Sunday, February 1, 2009

Blog #2

My initial reaction to this ad was that it was a joke. If Reebok was really going to only sell these shoes to runners and not joggers, they wouldn't make ANY money. The elements that stood out to me the most were the tone and the interesting examples used to make the point. The tone was condescending, sarcastic and rather patronizing. 

I do run, I'm not sure if I'm a jogger or a runner in these standards, but I consider myself a runner because I push myself very hard when I go for a run. I hate the treadmill, and I refuse to do cardio inside. I played travel soccer for a good portion of my adolescence and that taught me to be a runner. I had a very mixed feeling about the ad because I wasn't taking it seriously. The ad didn't really affect me at all because it seemed like it was just for fun and to get people's attention. 

The first thing I noticed after going through both chapters of the page was that it makes a lot of references to contemporary ideas and modern living styles. For instance, it talks about plasma t.v.'s and cars that know how to parallel park themselves. The ad uses comedy as one way of grabbing the audience's attention. The layout was very different and unique for a running site and I felt that the dark colors complimented the tone of the ad. 

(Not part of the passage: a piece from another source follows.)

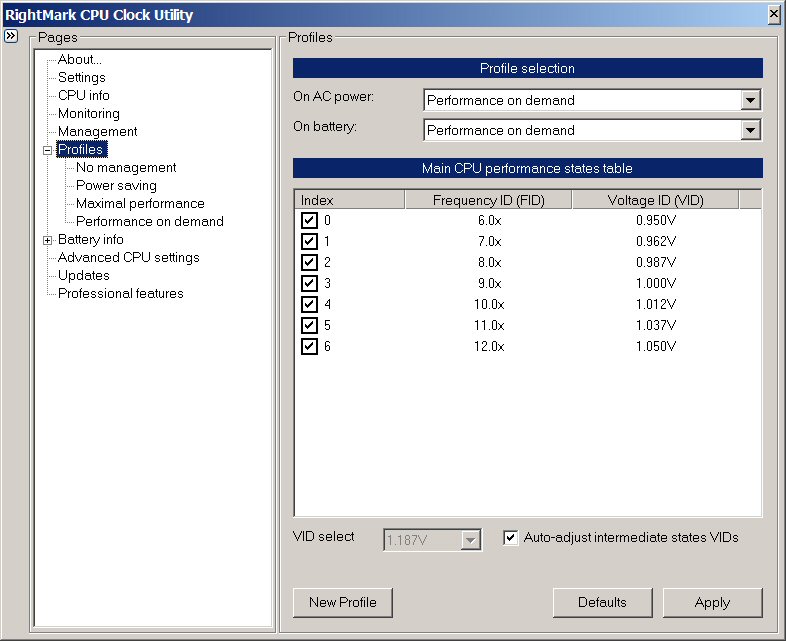Click the Frequency ID (FID) column header
Screen dimensions: 786x641
(x=488, y=201)
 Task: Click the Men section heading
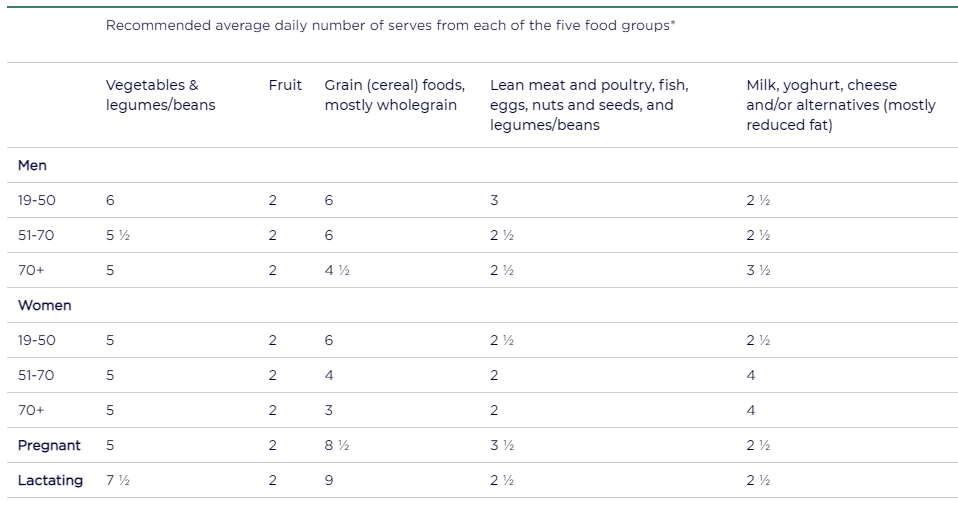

 The values that are promoted are pushing yourself, working hard, not giving up, and doing what most people cannot and will not. The values that are discouraged are laziness, taking your body for granted and not staying in shape. 

I don't think Izumi alienates the jogging population or even marketing advantages in dividing the running population from the jogging population because I don't think the line between the two is clearly drawn. The examples he cites can be discredited. I think if anything it makes people want to try harder and reach the intensity described by Izumi as running. 

The ad appeals to the logos because it is true that a lot of the time you hear on the news that bodies are being found by runners. It can be discredited because you can always say that a runner is going for a jog, so once again the line is not clearly drawn. It appeals to the ethos because at the end it jokingly guilts you into finding the people who are going missing, as if it were more of the runners duty than the police themselves, referring to it as your civic duty. It appeals to Pathos by citing the beginning of the t.v. crime show where someone stumbles upon a dead body, putting emotional images into your head. The type of appeal strongest to me is ethos. 

I think the most effective ad in selling the product would be the first one with the we are not joggers campaign. I think it is much more motivating and inspires more people to get out and run instead of promoting a relaxed, less aggressive style of running(wouldn't he call that jogging, anyways?). The second ad makes me feel like putting on my old running shoes instead of going out and buying a brand new pair to wear while I'm out finding dead bodies!




1 comment:

  1. Insightful and unique analysis regarding the rhetoric of the line not being clearly drawn between jogging and running.